**TASK DESCRIPTION**
An unaltered copy of every line below is the expected output.

[Dataset entries]
━━━━━━━━
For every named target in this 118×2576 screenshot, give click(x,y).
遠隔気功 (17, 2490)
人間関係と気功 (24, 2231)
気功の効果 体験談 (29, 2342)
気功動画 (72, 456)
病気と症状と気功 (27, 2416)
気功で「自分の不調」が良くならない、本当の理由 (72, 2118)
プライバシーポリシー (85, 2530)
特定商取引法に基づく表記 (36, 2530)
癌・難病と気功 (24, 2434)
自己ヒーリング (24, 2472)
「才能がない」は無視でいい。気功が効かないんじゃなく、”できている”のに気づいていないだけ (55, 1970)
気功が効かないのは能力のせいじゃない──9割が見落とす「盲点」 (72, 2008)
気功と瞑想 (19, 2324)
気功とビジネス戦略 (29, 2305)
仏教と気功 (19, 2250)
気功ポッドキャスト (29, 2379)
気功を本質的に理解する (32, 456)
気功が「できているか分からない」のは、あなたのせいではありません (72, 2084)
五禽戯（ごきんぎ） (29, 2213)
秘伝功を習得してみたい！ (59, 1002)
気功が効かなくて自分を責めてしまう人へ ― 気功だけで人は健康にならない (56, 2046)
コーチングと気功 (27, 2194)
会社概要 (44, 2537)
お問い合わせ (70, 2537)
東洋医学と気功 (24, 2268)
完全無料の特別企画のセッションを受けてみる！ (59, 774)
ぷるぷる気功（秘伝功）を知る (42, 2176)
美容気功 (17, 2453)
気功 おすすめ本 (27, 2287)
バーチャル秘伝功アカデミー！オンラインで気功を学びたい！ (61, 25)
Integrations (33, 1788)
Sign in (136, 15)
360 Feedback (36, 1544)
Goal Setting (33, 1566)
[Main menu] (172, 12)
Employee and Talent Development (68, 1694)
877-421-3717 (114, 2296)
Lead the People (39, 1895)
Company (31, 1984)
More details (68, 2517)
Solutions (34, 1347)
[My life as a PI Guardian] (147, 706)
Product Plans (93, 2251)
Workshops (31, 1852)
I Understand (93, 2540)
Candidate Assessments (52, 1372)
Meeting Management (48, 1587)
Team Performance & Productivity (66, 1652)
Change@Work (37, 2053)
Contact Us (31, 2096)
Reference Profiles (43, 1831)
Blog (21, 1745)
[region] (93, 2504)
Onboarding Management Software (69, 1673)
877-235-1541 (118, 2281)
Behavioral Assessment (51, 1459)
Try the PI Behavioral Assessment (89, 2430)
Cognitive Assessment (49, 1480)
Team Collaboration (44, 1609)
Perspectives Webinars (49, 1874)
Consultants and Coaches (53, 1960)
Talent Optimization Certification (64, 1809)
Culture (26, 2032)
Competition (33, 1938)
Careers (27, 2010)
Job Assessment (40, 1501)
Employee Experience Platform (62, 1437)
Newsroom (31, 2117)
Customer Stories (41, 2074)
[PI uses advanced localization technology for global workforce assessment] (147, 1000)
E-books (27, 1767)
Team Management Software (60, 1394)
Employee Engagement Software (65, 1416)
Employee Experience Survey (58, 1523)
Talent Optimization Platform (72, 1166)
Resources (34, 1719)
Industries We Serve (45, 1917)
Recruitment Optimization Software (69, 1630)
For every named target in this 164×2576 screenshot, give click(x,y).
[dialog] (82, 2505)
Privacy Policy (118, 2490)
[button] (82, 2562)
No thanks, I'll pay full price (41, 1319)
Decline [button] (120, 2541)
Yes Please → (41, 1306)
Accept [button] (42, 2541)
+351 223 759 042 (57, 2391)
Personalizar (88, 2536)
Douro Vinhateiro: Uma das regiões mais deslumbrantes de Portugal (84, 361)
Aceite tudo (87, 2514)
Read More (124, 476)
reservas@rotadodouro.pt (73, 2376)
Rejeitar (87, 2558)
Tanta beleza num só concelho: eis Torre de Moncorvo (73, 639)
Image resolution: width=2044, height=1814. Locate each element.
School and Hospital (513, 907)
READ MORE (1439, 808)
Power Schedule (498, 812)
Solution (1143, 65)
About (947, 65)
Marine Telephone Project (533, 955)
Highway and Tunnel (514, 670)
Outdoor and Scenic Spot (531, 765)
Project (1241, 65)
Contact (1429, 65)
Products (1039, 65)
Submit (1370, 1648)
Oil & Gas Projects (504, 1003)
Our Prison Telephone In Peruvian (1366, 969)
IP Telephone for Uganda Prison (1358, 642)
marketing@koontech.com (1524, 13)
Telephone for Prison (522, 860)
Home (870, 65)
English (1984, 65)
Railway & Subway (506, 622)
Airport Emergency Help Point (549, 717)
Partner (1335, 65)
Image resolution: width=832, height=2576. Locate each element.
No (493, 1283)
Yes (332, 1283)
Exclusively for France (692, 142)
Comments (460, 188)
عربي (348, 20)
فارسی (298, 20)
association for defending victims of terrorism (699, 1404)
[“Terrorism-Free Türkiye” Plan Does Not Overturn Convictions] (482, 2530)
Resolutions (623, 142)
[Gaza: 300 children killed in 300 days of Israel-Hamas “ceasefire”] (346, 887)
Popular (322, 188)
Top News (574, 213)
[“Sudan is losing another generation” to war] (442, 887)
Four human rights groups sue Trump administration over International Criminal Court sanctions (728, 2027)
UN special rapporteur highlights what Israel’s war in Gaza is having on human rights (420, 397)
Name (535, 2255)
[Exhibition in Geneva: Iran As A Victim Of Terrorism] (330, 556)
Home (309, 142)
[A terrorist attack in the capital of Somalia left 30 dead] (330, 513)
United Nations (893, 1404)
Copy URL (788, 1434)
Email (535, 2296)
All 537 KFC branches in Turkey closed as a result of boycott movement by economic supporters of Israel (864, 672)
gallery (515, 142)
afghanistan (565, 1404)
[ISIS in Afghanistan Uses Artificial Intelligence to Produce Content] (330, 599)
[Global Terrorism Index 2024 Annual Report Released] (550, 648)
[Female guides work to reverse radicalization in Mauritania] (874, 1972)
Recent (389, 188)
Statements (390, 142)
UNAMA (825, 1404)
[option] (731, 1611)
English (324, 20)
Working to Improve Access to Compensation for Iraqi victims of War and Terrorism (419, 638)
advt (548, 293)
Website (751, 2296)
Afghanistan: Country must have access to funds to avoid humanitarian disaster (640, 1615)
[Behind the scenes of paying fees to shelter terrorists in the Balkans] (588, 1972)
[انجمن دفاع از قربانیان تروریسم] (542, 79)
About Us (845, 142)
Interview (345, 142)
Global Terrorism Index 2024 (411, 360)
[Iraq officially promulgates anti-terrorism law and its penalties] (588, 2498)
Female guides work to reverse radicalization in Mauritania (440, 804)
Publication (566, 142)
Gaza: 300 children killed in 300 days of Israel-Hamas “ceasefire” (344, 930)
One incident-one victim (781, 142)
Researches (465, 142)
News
━━━━━━━━
**OUTPUT**
For every named target in this 118×2576 screenshot, give click(x,y).
遠隔気功 (17, 2490)
人間関係と気功 (24, 2231)
気功の効果 体験談 (29, 2342)
気功動画 (72, 456)
病気と症状と気功 (27, 2416)
気功で「自分の不調」が良くならない、本当の理由 (72, 2118)
プライバシーポリシー (85, 2530)
特定商取引法に基づく表記 (36, 2530)
癌・難病と気功 (24, 2434)
自己ヒーリング (24, 2472)
「才能がない」は無視でいい。気功が効かないんじゃなく、”できている”のに気づいていないだけ (55, 1970)
気功が効かないのは能力のせいじゃない──9割が見落とす「盲点」 (72, 2008)
気功と瞑想 (19, 2324)
気功とビジネス戦略 (29, 2305)
仏教と気功 (19, 2250)
気功ポッドキャスト (29, 2379)
気功を本質的に理解する (32, 456)
気功が「できているか分からない」のは、あなたのせいではありません (72, 2084)
五禽戯（ごきんぎ） (29, 2213)
秘伝功を習得してみたい！ (59, 1002)
気功が効かなくて自分を責めてしまう人へ ― 気功だけで人は健康にならない (56, 2046)
コーチングと気功 (27, 2194)
会社概要 (44, 2537)
お問い合わせ (70, 2537)
東洋医学と気功 (24, 2268)
完全無料の特別企画のセッションを受けてみる！ (59, 774)
ぷるぷる気功（秘伝功）を知る (42, 2176)
美容気功 (17, 2453)
気功 おすすめ本 (27, 2287)
バーチャル秘伝功アカデミー！オンラインで気功を学びたい！ (61, 25)
Integrations (33, 1788)
Sign in (136, 15)
360 Feedback (36, 1544)
Goal Setting (33, 1566)
[Main menu] (172, 12)
Employee and Talent Development (68, 1694)
877-421-3717 (114, 2296)
Lead the People (39, 1895)
Company (31, 1984)
More details (68, 2517)
Solutions (34, 1347)
[My life as a PI Guardian] (147, 706)
Product Plans (93, 2251)
Workshops (31, 1852)
I Understand (93, 2540)
Candidate Assessments (52, 1372)
Meeting Management (48, 1587)
Team Performance & Productivity (66, 1652)
Change@Work (37, 2053)
Contact Us (31, 2096)
Reference Profiles (43, 1831)
Blog (21, 1745)
[region] (93, 2504)
Onboarding Management Software (69, 1673)
877-235-1541 (118, 2281)
Behavioral Assessment (51, 1459)
Try the PI Behavioral Assessment (89, 2430)
Cognitive Assessment (49, 1480)
Team Collaboration (44, 1609)
Perspectives Webinars (49, 1874)
Consultants and Coaches (53, 1960)
Talent Optimization Certification (64, 1809)
Culture (26, 2032)
Competition (33, 1938)
Careers (27, 2010)
Job Assessment (40, 1501)
Employee Experience Platform (62, 1437)
Newsroom (31, 2117)
Customer Stories (41, 2074)
[PI uses advanced localization technology for global workforce assessment] (147, 1000)
E-books (27, 1767)
Team Management Software (60, 1394)
Employee Engagement Software (65, 1416)
Employee Experience Survey (58, 1523)
Talent Optimization Platform (72, 1166)
Resources (34, 1719)
Industries We Serve (45, 1917)
Recruitment Optimization Software (69, 1630)
For every named target in this 164×2576 screenshot, give click(x,y).
[dialog] (82, 2505)
Privacy Policy (118, 2490)
[button] (82, 2562)
No thanks, I'll pay full price (41, 1319)
Decline [button] (120, 2541)
Yes Please → (41, 1306)
Accept [button] (42, 2541)
+351 223 759 042 (57, 2391)
Personalizar (88, 2536)
Douro Vinhateiro: Uma das regiões mais deslumbrantes de Portugal (84, 361)
Aceite tudo (87, 2514)
Read More (124, 476)
reservas@rotadodouro.pt (73, 2376)
Rejeitar (87, 2558)
Tanta beleza num só concelho: eis Torre de Moncorvo (73, 639)
Image resolution: width=2044, height=1814. Locate each element.
School and Hospital (513, 907)
READ MORE (1439, 808)
Power Schedule (498, 812)
Solution (1143, 65)
About (947, 65)
Marine Telephone Project (533, 955)
Highway and Tunnel (514, 670)
Outdoor and Scenic Spot (531, 765)
Project (1241, 65)
Contact (1429, 65)
Products (1039, 65)
Submit (1370, 1648)
Oil & Gas Projects (504, 1003)
Our Prison Telephone In Peruvian (1366, 969)
IP Telephone for Uganda Prison (1358, 642)
marketing@koontech.com (1524, 13)
Telephone for Prison (522, 860)
Home (870, 65)
English (1984, 65)
Railway & Subway (506, 622)
Airport Emergency Help Point (549, 717)
Partner (1335, 65)
Image resolution: width=832, height=2576. Locate each element.
No (493, 1283)
Yes (332, 1283)
Exclusively for France (692, 142)
Comments (460, 188)
عربي (348, 20)
فارسی (298, 20)
association for defending victims of terrorism (699, 1404)
[“Terrorism-Free Türkiye” Plan Does Not Overturn Convictions] (482, 2530)
Resolutions (623, 142)
[Gaza: 300 children killed in 300 days of Israel-Hamas “ceasefire”] (346, 887)
Popular (322, 188)
Top News (574, 213)
[“Sudan is losing another generation” to war] (442, 887)
Four human rights groups sue Trump administration over International Criminal Court sanctions (728, 2027)
UN special rapporteur highlights what Israel’s war in Gaza is having on human rights (420, 397)
Name (535, 2255)
[Exhibition in Geneva: Iran As A Victim Of Terrorism] (330, 556)
Home (309, 142)
[A terrorist attack in the capital of Somalia left 30 dead] (330, 513)
United Nations (893, 1404)
Copy URL (788, 1434)
Email (535, 2296)
All 537 KFC branches in Turkey closed as a result of boycott movement by economic supporters of Israel (864, 672)
gallery (515, 142)
afghanistan (565, 1404)
[ISIS in Afghanistan Uses Artificial Intelligence to Produce Content] (330, 599)
[Global Terrorism Index 2024 Annual Report Released] (550, 648)
[Female guides work to reverse radicalization in Mauritania] (874, 1972)
Recent (389, 188)
Statements (390, 142)
UNAMA (825, 1404)
[option] (731, 1611)
English (324, 20)
Working to Improve Access to Compensation for Iraqi victims of War and Terrorism (419, 638)
advt (548, 293)
Website (751, 2296)
Afghanistan: Country must have access to funds to avoid humanitarian disaster (640, 1615)
[Behind the scenes of paying fees to shelter terrorists in the Balkans] (588, 1972)
[انجمن دفاع از قربانیان تروریسم] (542, 79)
About Us (845, 142)
Interview (345, 142)
Global Terrorism Index 2024 (411, 360)
[Iraq officially promulgates anti-terrorism law and its penalties] (588, 2498)
Female guides work to reverse radicalization in Mauritania (440, 804)
Publication (566, 142)
Gaza: 300 children killed in 300 days of Israel-Hamas “ceasefire” (344, 930)
One incident-one victim (781, 142)
Researches (465, 142)
News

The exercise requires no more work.